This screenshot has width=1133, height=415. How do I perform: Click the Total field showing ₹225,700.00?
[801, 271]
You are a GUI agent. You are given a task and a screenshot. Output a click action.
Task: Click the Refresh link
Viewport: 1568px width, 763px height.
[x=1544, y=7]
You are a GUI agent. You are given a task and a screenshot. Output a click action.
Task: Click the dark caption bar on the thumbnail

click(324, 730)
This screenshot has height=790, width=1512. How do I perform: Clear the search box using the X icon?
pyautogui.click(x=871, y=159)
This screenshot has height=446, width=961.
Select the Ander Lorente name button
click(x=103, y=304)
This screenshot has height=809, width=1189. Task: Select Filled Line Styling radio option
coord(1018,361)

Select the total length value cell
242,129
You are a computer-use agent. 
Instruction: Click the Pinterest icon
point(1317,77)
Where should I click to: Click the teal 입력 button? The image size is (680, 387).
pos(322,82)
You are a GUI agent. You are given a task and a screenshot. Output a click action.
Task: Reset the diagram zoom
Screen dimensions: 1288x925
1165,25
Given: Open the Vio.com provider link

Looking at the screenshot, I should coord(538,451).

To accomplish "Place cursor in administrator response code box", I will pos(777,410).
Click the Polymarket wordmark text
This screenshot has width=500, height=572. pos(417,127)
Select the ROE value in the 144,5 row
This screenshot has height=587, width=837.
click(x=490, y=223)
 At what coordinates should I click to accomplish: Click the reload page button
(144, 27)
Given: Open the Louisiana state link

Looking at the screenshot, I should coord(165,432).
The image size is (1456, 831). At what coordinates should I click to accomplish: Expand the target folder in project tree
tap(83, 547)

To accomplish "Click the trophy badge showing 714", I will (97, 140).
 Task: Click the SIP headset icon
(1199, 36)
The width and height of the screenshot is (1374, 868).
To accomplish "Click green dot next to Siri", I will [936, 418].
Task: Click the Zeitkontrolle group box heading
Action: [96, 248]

▶ [What you will do]:
Could you copy the stretch from the line containing "I will pos(777,410)." through the line containing "click(x=490, y=223)", substituting "Polymarket logo" for "Polymarket wordmark" and leaving everything else as it is?

▶ [Solution for this problem]:
To accomplish "Place cursor in administrator response code box", I will pos(777,410).
Click the Polymarket logo text
This screenshot has width=500, height=572. pos(417,127)
Select the ROE value in the 144,5 row
This screenshot has height=587, width=837.
click(x=490, y=223)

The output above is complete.